My opinion is that all knowledge is good...but ...since we don't have time to learn everything, we should select the most important things. A spelling bee is education's version of the Nathan's hotdog eating contest.
Now...a vocabulary bee....that would really be something!

quicksand said...

ARRIVED BY E-MAIL.

powerful words!
im going to share this with my wife as she struggles to prepare her students for the state exams in the coming weeks.
thank you!

C

Andrew said...

Great article Bruce! Teachers these days are dealing with Generation (E)ntitlement. Everybody wants a gift, and everybody has an excuse...not good for our country.

quicksand said...

ANDREW,
SCHOOLS AND GRANDMAS HAVE BEEN DOING A LOT OF ESTEEM BUILDING....
DESERVED OR NOT.
THANKS

Mudak Muzhik said...

So Bruce, what can we do to change the path we're on so that my great grandchildren will have a better opportunity to learn and more importantly, to think.

quicksand said...

mudak,

if a school continues to have young kids memorize a list of spelling words once a week...for the big test.
if they practice cursive writing.
if they memorize dates and names of explorers.
if they assign a dozen division problems.
if they do reports on the natural resources of a country, when they don't have any idea of what a natural resource even is.
if they put football before reading.
if they serve crap in the cafeteria.
if they have public relations assemblies to impress parents.
etc.

do they teach economics.
or logic.
or insurance.
or propaganda...in commerce, politics, and culture.
or engineering. [make a chair]
or law.
or sociology.
or agriculture.
or sources of energy.

ask a kid why there are tv shows and who pays for them.
ask a kid where his water comes from or where his waste goes to.

leave no child behind?
leave no child awake!

jim (formerly known as ben's friend) said...
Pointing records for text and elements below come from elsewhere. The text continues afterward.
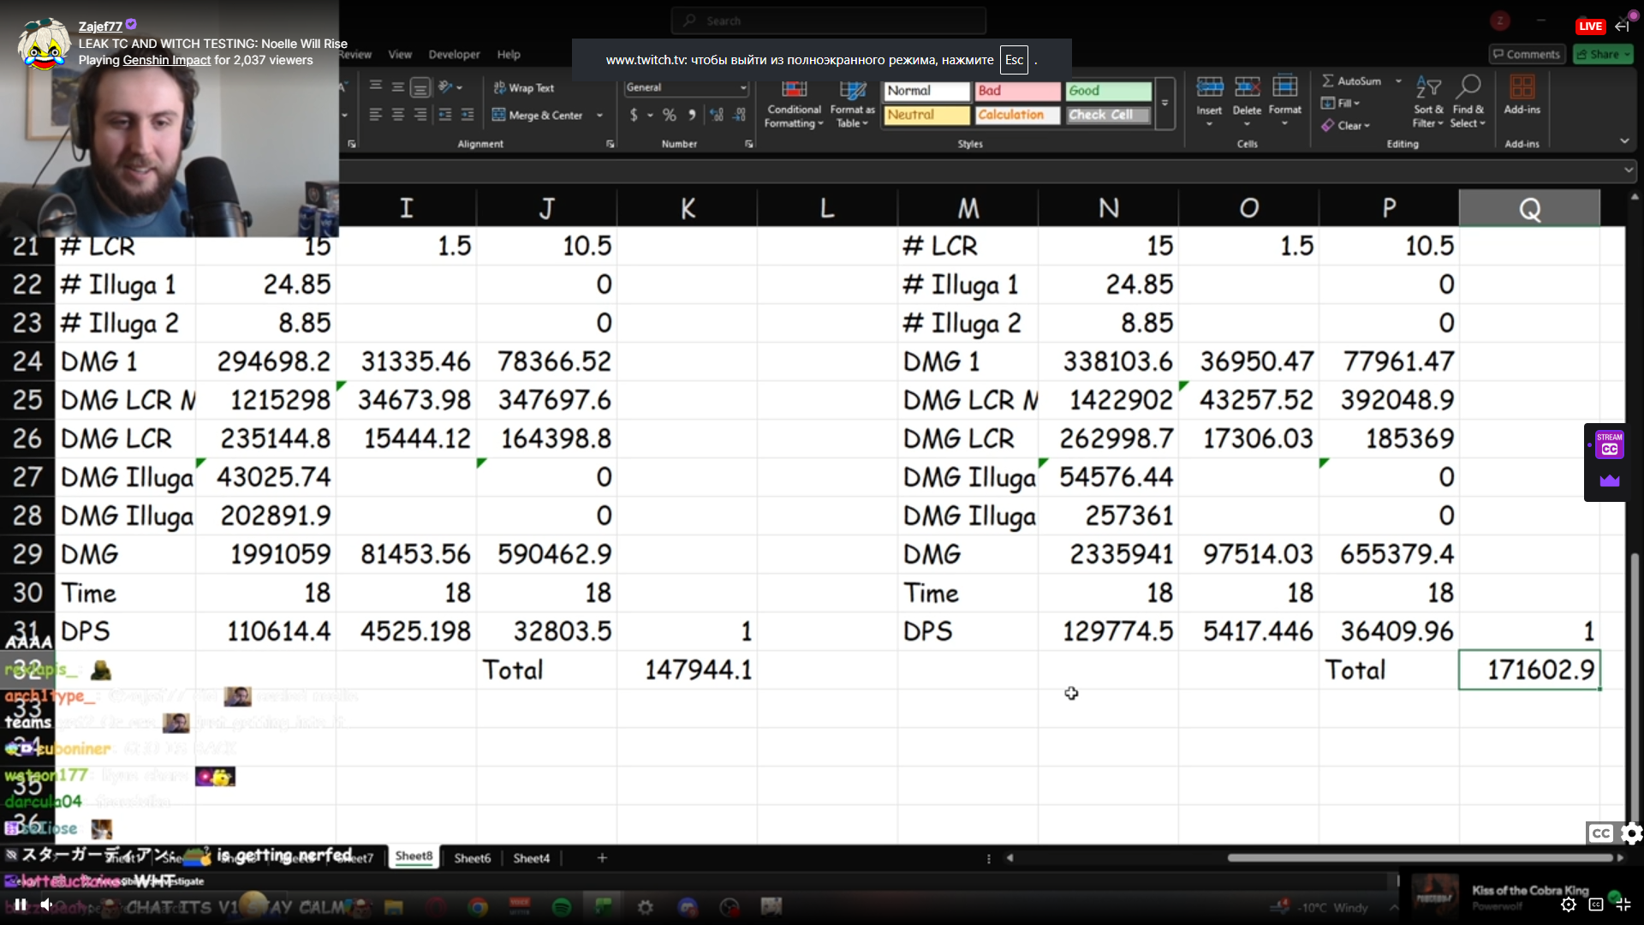Apply the Good cell style swatch
Screen dimensions: 1644x925
[x=1109, y=91]
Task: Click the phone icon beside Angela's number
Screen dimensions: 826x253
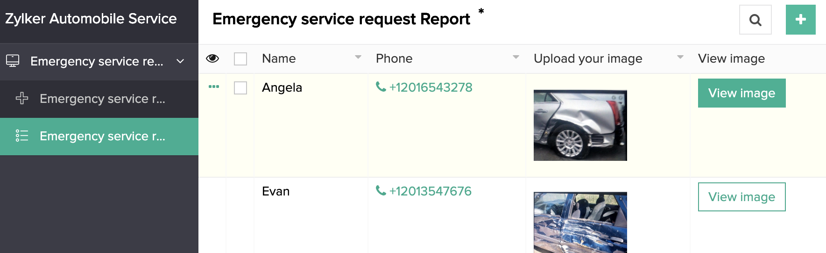Action: [x=381, y=87]
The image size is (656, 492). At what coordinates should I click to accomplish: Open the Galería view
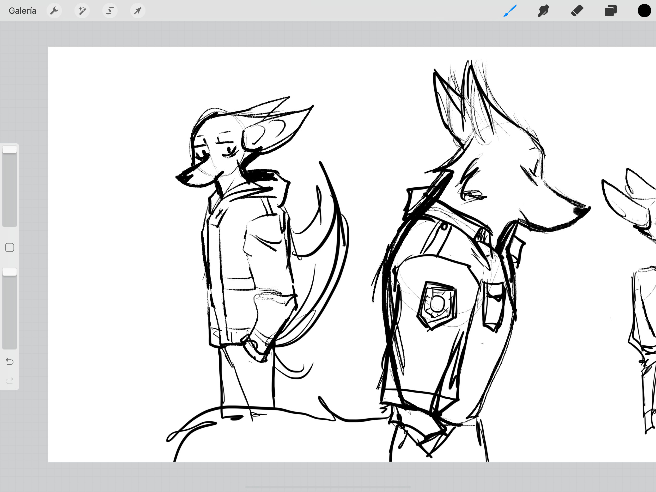23,11
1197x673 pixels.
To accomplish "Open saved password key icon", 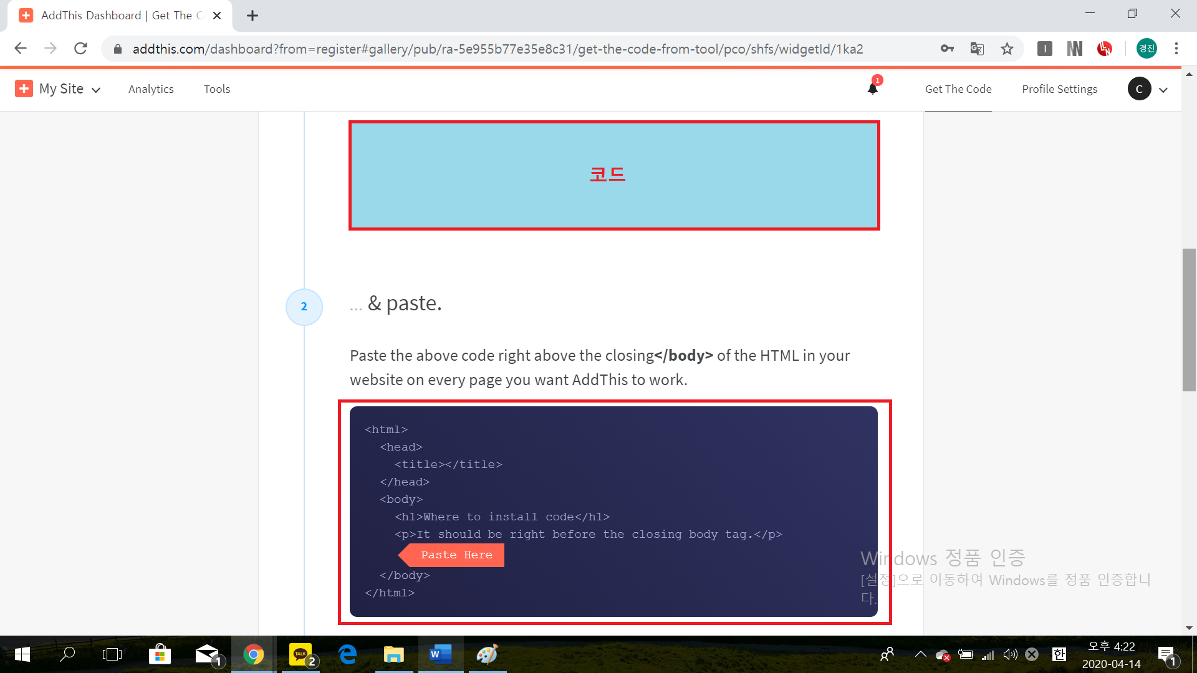I will tap(947, 49).
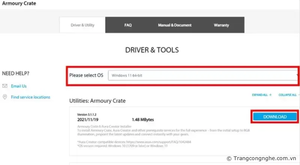
Task: Click the Version 3.1.1.2 label
Action: tap(87, 114)
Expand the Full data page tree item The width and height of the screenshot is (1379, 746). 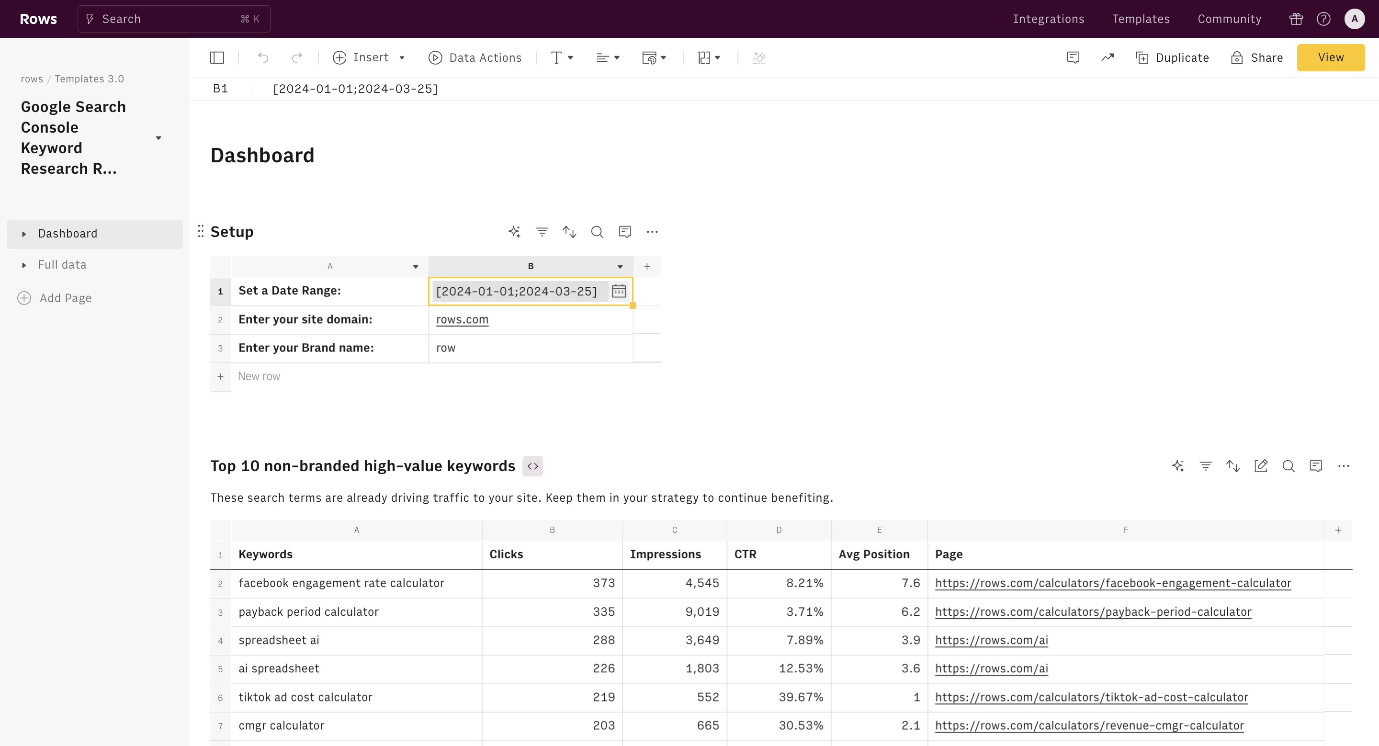point(24,265)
As usual Bruce, your musings are insightful and thought provoking...no surprise there. What delighted me in addition was several turns of phrase which rose beyond the simply articulate to the poetic. Two examples: ..."a bureaucratic alchemy contest in search of educational gold." and "latch key kids rode yellow buses to empty homes."

quicksand said...

Jim,
Thank you...a man of splendid taste, indeed!